In the not too distant future, the systems that manage the temperature, lighting, and power in buildings will have more in common with smartphones than they do with traditional building automation systems. Modern buildings are already using a variety of technologies to manage heating and cooling, water consumption, and more. This transition to a more advanced approach to building management systems (BMS) represents more than just a technological shift. The change represents a business model shift that mirrors the way smartphone technologies are developed by third-party providers and then adopted by mobile phone makers.
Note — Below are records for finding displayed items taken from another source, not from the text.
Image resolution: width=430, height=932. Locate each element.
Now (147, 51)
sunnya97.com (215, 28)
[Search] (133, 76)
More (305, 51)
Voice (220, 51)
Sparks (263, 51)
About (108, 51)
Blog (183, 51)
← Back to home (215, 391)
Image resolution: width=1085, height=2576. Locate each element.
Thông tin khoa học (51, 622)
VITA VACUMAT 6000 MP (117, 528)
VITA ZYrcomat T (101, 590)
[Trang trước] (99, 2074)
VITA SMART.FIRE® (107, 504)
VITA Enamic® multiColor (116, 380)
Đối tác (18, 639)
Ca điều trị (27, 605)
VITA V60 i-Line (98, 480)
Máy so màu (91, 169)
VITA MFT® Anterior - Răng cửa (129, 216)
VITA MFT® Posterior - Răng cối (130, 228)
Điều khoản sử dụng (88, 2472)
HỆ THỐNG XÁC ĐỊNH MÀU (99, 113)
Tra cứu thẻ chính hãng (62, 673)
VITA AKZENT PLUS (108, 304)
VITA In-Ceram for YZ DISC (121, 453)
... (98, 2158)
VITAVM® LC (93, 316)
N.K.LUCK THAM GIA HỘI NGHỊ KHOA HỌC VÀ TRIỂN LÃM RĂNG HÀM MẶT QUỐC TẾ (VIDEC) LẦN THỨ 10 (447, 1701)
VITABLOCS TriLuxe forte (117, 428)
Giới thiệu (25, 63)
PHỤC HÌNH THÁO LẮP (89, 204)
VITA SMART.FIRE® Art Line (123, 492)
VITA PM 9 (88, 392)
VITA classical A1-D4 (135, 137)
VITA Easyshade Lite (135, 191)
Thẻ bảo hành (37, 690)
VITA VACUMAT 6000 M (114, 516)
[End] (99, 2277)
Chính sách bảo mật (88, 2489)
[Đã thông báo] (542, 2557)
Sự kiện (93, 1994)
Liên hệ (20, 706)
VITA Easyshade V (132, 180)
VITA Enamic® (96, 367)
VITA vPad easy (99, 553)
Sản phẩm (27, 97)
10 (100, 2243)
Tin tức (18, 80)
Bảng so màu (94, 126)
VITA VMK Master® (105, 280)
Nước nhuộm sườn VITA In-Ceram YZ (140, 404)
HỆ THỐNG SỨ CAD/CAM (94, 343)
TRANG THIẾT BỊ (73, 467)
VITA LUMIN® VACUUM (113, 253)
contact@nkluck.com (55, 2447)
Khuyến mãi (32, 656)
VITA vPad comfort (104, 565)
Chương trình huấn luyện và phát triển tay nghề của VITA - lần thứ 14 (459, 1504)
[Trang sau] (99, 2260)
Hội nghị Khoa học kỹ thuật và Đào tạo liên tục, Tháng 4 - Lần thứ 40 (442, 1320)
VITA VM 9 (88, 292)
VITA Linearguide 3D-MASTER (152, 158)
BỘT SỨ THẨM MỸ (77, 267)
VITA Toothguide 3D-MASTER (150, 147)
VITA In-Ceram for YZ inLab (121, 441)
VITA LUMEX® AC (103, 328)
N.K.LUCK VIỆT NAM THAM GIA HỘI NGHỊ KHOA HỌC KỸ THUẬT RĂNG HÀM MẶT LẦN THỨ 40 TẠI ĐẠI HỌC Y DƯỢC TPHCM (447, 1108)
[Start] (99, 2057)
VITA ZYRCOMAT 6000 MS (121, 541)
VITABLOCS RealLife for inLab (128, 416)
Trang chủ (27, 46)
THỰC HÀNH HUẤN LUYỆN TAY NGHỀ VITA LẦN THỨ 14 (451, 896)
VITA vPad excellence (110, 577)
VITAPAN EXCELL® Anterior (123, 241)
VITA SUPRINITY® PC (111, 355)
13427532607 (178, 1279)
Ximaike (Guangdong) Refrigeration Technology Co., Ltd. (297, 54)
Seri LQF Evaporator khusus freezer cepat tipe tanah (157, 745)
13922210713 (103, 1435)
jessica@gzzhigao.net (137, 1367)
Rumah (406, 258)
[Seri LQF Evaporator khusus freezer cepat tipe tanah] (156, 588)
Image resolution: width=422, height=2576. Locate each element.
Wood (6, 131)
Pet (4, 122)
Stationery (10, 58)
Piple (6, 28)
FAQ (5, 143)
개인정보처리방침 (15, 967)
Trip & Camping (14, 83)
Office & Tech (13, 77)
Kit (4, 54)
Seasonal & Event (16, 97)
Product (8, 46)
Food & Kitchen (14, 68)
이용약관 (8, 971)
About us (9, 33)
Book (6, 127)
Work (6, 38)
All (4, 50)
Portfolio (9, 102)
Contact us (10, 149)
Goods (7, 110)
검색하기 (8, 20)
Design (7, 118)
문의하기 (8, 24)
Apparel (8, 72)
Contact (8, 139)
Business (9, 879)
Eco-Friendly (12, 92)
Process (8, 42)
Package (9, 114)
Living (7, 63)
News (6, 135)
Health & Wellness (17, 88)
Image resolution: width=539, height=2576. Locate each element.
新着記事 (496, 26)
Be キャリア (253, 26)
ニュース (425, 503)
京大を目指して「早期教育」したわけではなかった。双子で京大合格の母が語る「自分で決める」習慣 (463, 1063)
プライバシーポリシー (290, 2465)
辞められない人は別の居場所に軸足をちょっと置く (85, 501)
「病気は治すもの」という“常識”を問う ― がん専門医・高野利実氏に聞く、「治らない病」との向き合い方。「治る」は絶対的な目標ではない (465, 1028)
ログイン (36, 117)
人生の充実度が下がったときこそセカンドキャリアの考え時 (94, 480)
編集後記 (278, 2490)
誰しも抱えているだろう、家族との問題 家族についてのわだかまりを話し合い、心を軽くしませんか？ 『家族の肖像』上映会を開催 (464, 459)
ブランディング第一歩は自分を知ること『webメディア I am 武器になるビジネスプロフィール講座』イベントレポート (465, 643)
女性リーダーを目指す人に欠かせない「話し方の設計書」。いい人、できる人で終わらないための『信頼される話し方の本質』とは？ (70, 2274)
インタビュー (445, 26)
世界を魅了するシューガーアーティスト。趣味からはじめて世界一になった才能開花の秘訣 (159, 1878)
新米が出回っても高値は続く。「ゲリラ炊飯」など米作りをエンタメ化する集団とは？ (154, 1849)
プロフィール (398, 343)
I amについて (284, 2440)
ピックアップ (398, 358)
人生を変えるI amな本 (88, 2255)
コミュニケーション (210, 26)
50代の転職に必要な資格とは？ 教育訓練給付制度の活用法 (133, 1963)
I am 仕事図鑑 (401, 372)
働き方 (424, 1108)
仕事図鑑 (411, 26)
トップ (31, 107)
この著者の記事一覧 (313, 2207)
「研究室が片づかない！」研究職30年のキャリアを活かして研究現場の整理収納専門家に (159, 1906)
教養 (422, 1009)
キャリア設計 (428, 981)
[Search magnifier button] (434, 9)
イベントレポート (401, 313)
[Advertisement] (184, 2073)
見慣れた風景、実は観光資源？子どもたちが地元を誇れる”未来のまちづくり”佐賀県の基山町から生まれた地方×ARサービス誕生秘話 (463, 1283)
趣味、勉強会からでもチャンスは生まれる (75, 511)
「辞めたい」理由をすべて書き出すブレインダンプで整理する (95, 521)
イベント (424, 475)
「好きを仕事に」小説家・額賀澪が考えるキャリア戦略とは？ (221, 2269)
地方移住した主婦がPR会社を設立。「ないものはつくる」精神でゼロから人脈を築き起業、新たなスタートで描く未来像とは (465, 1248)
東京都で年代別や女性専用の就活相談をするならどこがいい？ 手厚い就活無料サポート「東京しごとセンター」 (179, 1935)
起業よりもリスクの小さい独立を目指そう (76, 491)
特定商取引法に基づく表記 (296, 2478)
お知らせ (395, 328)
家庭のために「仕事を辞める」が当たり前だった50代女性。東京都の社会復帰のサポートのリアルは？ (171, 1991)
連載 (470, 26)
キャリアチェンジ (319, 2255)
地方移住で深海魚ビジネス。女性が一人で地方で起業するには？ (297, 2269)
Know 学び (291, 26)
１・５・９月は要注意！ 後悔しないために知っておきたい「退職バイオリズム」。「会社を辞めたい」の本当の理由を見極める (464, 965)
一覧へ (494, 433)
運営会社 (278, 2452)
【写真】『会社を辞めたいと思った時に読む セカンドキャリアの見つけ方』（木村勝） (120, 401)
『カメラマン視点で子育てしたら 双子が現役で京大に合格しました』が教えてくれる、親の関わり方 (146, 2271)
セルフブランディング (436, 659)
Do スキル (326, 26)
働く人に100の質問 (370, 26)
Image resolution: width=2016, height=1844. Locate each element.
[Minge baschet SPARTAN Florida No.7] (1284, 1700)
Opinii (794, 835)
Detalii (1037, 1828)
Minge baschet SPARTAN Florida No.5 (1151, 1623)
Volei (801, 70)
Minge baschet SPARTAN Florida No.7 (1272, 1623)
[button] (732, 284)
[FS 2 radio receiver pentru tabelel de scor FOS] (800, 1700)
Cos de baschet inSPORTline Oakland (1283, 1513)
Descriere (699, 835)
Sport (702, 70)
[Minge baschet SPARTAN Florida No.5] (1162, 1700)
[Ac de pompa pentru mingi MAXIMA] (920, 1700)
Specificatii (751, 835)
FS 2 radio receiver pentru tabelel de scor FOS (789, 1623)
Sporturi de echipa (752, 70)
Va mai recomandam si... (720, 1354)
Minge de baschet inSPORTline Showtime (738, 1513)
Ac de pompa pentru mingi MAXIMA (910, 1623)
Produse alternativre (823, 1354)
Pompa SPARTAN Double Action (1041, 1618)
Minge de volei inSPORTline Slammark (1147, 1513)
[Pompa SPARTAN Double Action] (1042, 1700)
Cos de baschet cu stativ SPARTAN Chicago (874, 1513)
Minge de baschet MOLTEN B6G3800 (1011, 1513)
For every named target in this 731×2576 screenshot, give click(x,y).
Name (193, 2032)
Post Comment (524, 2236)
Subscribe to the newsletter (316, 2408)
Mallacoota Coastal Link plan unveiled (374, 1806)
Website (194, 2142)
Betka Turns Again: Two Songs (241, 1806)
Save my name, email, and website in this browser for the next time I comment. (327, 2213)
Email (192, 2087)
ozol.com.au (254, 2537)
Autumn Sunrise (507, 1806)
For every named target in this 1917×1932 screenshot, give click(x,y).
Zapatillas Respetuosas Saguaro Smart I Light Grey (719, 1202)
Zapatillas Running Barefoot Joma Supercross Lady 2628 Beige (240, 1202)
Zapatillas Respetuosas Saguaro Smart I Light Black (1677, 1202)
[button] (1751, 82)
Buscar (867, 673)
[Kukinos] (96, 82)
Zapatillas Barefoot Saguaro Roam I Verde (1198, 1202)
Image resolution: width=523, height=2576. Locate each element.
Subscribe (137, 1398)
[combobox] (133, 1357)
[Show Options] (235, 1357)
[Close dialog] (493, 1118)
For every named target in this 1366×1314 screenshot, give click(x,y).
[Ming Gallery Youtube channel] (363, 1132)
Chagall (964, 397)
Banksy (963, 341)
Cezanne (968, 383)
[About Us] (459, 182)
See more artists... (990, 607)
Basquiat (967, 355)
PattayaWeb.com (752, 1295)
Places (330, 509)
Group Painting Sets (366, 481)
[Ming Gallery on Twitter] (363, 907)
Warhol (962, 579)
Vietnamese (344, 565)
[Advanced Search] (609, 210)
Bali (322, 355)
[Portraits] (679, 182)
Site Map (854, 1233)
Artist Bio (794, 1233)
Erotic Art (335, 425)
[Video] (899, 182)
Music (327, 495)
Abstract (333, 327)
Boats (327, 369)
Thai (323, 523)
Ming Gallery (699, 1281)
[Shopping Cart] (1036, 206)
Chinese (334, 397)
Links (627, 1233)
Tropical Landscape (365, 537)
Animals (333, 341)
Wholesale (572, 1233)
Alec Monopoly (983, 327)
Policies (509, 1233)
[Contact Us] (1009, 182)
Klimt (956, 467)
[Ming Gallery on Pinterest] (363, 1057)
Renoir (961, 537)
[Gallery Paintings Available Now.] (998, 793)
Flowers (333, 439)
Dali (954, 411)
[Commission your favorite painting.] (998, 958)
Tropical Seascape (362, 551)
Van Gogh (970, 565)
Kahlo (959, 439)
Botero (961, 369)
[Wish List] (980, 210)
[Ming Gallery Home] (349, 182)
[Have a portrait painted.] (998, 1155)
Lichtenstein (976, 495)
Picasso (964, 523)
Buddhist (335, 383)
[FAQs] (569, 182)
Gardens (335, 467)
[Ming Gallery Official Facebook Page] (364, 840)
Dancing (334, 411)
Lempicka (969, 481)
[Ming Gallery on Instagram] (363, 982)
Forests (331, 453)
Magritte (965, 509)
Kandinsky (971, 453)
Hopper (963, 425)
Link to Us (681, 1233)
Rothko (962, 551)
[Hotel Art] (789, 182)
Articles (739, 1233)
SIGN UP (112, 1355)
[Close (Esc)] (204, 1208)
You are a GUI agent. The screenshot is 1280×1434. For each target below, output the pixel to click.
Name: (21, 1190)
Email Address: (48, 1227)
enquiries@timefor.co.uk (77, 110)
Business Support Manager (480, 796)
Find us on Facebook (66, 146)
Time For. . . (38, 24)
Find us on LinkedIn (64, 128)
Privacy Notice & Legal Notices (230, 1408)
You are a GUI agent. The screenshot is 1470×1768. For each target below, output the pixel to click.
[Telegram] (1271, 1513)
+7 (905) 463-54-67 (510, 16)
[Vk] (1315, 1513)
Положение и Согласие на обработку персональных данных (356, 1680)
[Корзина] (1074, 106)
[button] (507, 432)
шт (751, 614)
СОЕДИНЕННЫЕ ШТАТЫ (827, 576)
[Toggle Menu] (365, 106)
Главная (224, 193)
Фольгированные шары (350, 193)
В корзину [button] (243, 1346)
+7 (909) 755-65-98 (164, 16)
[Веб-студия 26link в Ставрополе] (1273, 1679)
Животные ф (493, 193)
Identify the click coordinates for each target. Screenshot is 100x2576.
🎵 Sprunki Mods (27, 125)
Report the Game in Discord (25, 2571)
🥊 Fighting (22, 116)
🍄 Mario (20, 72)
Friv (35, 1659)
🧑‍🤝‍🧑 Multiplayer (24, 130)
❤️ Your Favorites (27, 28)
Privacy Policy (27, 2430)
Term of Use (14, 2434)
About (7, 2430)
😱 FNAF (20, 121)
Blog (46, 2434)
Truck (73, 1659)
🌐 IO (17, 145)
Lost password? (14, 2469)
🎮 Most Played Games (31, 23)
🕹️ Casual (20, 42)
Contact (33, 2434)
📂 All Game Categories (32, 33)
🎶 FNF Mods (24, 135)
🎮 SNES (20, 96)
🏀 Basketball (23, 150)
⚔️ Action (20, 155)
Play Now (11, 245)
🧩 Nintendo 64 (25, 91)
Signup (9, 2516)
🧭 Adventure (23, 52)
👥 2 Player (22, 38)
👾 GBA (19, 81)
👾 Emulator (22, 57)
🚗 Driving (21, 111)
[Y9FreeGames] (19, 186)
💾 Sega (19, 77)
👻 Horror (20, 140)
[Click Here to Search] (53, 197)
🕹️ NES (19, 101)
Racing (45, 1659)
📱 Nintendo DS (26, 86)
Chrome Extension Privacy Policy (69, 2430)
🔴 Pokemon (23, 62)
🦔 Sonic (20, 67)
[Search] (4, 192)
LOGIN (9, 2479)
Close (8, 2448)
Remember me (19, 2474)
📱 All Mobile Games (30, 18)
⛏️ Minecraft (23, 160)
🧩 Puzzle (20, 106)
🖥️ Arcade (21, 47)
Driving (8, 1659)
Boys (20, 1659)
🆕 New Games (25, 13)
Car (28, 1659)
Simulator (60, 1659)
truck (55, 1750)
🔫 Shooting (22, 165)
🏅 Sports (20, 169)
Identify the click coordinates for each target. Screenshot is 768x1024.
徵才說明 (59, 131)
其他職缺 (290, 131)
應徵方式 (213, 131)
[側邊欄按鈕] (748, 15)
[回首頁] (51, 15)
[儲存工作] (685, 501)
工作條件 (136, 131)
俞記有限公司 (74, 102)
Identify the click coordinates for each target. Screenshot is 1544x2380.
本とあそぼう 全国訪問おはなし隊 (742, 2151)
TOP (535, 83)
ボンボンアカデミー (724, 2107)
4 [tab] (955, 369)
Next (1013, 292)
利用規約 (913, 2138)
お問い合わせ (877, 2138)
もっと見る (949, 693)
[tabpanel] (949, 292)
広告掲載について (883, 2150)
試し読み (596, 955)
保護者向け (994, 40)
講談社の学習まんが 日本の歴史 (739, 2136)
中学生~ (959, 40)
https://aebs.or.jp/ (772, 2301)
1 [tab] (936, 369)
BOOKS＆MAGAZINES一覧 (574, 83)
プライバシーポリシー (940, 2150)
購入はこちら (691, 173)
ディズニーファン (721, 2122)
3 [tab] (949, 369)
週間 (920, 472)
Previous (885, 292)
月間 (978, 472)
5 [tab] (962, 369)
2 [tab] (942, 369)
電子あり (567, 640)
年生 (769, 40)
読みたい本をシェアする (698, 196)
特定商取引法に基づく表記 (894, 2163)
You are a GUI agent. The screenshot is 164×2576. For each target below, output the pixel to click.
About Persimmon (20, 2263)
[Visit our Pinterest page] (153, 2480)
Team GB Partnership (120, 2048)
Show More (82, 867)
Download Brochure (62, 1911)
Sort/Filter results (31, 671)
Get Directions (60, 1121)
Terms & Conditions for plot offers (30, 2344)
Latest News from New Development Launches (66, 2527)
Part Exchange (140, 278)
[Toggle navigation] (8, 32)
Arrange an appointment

That model shows how open, universally-connected systems are becoming the future of BMS Systems and the Internet of Things (IoT).
Legacy BMS systems are provided by companies stuck in legacy business models, explains Jim Sinopoli, managing principal of Smart Buildings LLC, in an article featured in Automated Buildings. These companies provide BMS as part of building automation system controllers. These controllers require service, parts, and eventually, replacement. As a result, this business model revolves around generating revenue from hardware maintenance.
Modern Building Management Systems
The incremental changes that BMS companies have made don’t go far enough, Sinopoli says. The future of BMS is in IT, but BMS manufacturers are not IT companies. Modern management systems employ a server with a database, have an IP address, use software applications, and are connected to an IT network. These systems are becoming more complex because buildings themselves have become more complex, Sinopoli explains. Some modern buildings incorporate systems that harvest rainwater. Other buildings have sun tracking systems to help manage light and temperature. All of these systems are making building management part of the IoT.
Research firm ABI Research projects that more than 8 million building management systems will incorporate some form of IoT platform, application, or service by 2020. These systems will use sensors and actuators throughout the building that will enable the technologies to optimize building management based on changing factors, such as the structure’s occupancy, depending on the time of day.
These features require technology that manages their function, and that’s where the smartphone comparison comes into play. The future building management system will require both hardware and software to operate and optimize the new technology. These systems will develop in the same way that smartphones and tablets have developed, Sinopoli says. The base operating system for building management will consolidate the data from the different systems in the building and make that data accessible. But, just as the operating systems of Apple and Google provide the foundations for third-party software developers to run on, so too will new software applications be developed to run on top of the building management system.
“Apart from hardware sales, it is applications and services that will drive much of the value from the IoT-integrated BMSs of the future,” says Dan Shey, practice director at ABI research.
A Broader, Smarter Network
IoT technologies will allow building management technology to evolve from operating as unconnected systems. Instead, these systems will operate as a part of a broader and smarter network. These buildings are incorporating lighting systems and HVAC equipment that connect to the Internet, The Air Conditioning, Heating and Refrigeration NEWS explains. These connected systems collect and share data, then analyze the data in order to optimize various operations of a building.
Makers of these building management systems must permit third-party applications to run on their equipment. And as a result, building managers should benefit from this new business model. With an open system, third-party software developers will create a software marketplace, Sinopoli says. This marketplace will introduce an element of competition that should provide managers choices in software and price that give them new options for building management.